Extrait du document -
========================================

Gorazde, Mostar, Zepa, Srebrenica et les autres villes sont encerclées, affamées depuis des mois, toutes sont bombardées. Va-t-on sauver Sarajevo et pas ces villes ?
Si l'Europe et la Communauté internationale font véritablement reculer autour de Sarajevo, s'arrêteront-ils là ? Considèreront-ils avoir assez fait pour la Bosnie-Herzégovine ? Nous, en Bosnie-Herzégovine, nous résistons à un nouveau fascisme. Ce fléau ne menace pas seulement mon pays, il peut, demain, envahir l'Europe et l'ex-URSS. Les Serbes vont-ils obtenir par les négociations ce qu'ils n'ont pas pu arracher par la guerre ? La fin de la Bosnie, leur conquête reconnue et l'absolution de leurs crimes ?
Amis Français, je vous demande de continuer votre soutien pour la liberté de Sarajevo et de la Bosnie-Herzégovine toute entière.
Merci.
A. SINCLAIR : François LÉOTARD, c'était l'appel émouvant d'Alija IZETBEGOVIC qui parlait, si on regarde la carte, de la présidence, à quelques pas où était le marché, il parlait des montagnes qui sont à 500 mètres…
F. LÉOTARD : … Tout près. En fait, les armes serbes sont à quelques centaines de mètres.
A. SINCLAIR : Il dit « merci à la France » mais ce n'est pas tout, d'abord, il y a les autres villes de la Bosnie qui sont assiégées. Va-t-on en rester là et considérer que les Serbes auront fait l'effort maximum pour ne plus rien leur demander d'autres ?
F. LEOTARD : Je crois qu'il y a deux choses importantes dans ce qu'a dit le Président IZETBEGOVIC :
La première est que, actuellement, au moment où nous parlons, la poche de Bihac qui est une poche musulmane à peut près de la même population que Sarajevo mais plus importantes en territoire est bombardée par les Serbes aussi.

========================================

Les enregistrements -
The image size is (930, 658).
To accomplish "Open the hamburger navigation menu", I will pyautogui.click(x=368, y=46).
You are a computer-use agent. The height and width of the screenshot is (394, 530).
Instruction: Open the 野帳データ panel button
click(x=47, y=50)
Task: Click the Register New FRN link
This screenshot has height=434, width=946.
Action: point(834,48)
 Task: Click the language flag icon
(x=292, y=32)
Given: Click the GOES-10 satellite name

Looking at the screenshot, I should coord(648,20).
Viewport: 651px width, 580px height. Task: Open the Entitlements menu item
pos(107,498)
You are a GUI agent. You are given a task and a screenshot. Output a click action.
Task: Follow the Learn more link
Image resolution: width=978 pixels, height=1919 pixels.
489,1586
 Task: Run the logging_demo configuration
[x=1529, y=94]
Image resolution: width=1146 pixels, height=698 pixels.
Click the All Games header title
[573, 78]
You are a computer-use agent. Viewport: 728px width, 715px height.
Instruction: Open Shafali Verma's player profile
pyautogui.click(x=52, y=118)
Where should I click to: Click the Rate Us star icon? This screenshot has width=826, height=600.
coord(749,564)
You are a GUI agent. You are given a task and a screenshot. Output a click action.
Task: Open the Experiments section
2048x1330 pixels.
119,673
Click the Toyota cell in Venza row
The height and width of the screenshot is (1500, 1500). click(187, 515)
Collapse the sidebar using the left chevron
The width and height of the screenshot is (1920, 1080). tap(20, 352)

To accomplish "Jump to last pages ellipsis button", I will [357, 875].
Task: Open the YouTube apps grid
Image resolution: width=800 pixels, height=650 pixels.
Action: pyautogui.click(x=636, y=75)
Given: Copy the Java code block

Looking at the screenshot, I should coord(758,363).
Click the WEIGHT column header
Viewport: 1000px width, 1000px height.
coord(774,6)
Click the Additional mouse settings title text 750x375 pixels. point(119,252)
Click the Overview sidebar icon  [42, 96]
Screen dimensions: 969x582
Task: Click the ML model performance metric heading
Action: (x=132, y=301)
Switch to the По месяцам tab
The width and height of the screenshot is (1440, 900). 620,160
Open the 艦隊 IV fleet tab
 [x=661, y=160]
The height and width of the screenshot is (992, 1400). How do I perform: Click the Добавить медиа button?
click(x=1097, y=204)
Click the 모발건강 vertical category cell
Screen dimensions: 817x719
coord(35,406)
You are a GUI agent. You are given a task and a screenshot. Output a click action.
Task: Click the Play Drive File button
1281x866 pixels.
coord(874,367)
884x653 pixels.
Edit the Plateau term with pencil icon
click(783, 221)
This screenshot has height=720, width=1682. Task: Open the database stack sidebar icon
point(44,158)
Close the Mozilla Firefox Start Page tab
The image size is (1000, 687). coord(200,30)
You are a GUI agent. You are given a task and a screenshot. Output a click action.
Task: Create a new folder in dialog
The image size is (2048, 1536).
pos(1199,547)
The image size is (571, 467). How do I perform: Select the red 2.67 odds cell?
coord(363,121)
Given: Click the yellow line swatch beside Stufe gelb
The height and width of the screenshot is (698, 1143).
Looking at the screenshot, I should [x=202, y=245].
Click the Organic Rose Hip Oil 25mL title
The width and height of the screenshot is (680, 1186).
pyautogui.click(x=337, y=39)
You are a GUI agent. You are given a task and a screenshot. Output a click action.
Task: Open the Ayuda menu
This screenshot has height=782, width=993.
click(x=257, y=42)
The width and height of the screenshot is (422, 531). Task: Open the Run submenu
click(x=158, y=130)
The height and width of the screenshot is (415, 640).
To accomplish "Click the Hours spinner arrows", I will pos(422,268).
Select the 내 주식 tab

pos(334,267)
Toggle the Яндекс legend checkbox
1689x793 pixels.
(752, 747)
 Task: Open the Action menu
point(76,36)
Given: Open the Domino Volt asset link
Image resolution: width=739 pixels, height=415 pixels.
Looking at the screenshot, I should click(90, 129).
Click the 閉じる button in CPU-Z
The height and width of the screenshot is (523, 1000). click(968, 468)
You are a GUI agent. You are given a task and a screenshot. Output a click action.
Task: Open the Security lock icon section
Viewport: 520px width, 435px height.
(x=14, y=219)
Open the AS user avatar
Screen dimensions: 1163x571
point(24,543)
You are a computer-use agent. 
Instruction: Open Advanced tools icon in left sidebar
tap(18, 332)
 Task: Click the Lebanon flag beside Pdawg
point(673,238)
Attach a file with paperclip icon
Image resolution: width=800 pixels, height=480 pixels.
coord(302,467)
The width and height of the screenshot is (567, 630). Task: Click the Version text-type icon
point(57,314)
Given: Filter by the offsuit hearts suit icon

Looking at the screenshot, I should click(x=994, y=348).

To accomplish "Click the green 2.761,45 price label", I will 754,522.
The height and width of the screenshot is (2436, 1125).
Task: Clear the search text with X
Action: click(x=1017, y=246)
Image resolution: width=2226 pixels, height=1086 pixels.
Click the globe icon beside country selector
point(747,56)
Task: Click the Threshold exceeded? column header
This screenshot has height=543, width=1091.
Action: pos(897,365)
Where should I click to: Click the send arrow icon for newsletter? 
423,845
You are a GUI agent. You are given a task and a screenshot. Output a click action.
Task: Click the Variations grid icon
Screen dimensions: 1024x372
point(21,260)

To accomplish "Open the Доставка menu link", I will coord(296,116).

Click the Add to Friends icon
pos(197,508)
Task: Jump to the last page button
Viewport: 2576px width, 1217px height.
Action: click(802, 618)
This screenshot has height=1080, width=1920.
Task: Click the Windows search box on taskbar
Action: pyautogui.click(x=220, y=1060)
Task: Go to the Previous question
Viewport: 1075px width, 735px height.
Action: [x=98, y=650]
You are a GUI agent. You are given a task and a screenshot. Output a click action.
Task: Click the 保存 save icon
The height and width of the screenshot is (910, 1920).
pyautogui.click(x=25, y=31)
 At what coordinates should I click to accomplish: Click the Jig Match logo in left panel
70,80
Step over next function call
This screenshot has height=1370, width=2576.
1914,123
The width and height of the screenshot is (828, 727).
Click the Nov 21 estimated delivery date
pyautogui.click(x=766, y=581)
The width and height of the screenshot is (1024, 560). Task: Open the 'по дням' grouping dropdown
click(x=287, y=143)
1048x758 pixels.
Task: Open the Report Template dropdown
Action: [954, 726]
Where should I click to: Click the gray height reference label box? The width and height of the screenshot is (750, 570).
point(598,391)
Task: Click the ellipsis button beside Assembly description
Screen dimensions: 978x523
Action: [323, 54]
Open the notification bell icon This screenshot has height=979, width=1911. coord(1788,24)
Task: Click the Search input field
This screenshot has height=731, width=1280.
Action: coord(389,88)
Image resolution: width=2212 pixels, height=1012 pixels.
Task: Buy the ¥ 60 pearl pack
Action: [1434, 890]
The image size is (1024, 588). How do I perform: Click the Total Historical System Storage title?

========================================

Consignes de travail -
a – Dans l'extrait sur la guerre en Bosnie, à quelle distance se trouvent les armes serbes selon F. Léotard ?
b – Poursuivez l'extrait sur la guerre en Bosnie à partir de sa dernière phrase.

Réponses par consigne -
a – À quelques centaines de mètres.

b –
A. SINCLAIR : Une grosse offensive serbe.
F. LÉOTARD : Il y a Tuzla qui est également bombardé. Puis, il y a, hélas, des poches qui sont encerclées par des Bosniaques musulmans dans lesquelles sont des Croates où l'on fait subir à la population civile le même sort que celui que subit la population de Sarajevo. Ceci est la première chose et il est très important que tout le monde la comprenne.
La deuxième chose, c'est pour les Français que je voudrais dire cela : Monsieur IZETBEGOVIC a parlé de la France, cela m'a touché, parce qu'il a parlé de la France de la résistance, je crois qu'il faut que les Français comprennent que ce que nous défendons, ce n'est pas toujours uniquement notre territoire, c'est aussi des valeurs, c'est la dignité de l'homme, une certaine conception de l'être humain, de la femme, de l'enfant. En d'autres termes, je crois que c'est à l'honneur de la France que de ne pas être, aujourd'hui, uniquement à défendre son territoire qui n'est pas menacé mais sa place dans le monde, son rayonnement, un certain nombre de valeurs qui sont celles de la République.
Il n'y a pas un seul pays en Europe qui soit fondé sur une base éthique ou religieuse et ce que nous défendons là-bas, c'est un peut cela aussi : une certaines conception de la République au sens le plus général du terme.
A. SINCLAIR : À la première question que vous évoquiez là en disant : « il y a d'autres endroits, vous parliez de Bihac, les emplacements de ces différentes poches », quelle est la réponse à cette question ?
F. LÉOTARD : Cela veut dire que les autres Européens, la Communauté internationale fasse le même effort que celui qu'a fait la France. Nous sommes maintenant près de 9 000 soldats français sur l'ensemble du théâtre, si j'ose dire, dans l'Adriatique, sur le Danube, à Zagreb, à Sarajevo. Nous sommes le pays qui a fait le plus gros effort.
A. SINCLAIR : 9 000 sur…
F. LÉOTARD : … Sur maintenant presque 30 000 à peu près, il y a 30 nations qui sont présentes. Nous sommes donc le pays qui a fait le plus gros effort, il faut que les autres fassent cet effort, nous avons souhaité cela, bien sûr, des États-Unis mais aussi et surtout des Européens. C'est aux Européens à comprendre que c'est en partie leur avenir qui se joue sur ce territoire.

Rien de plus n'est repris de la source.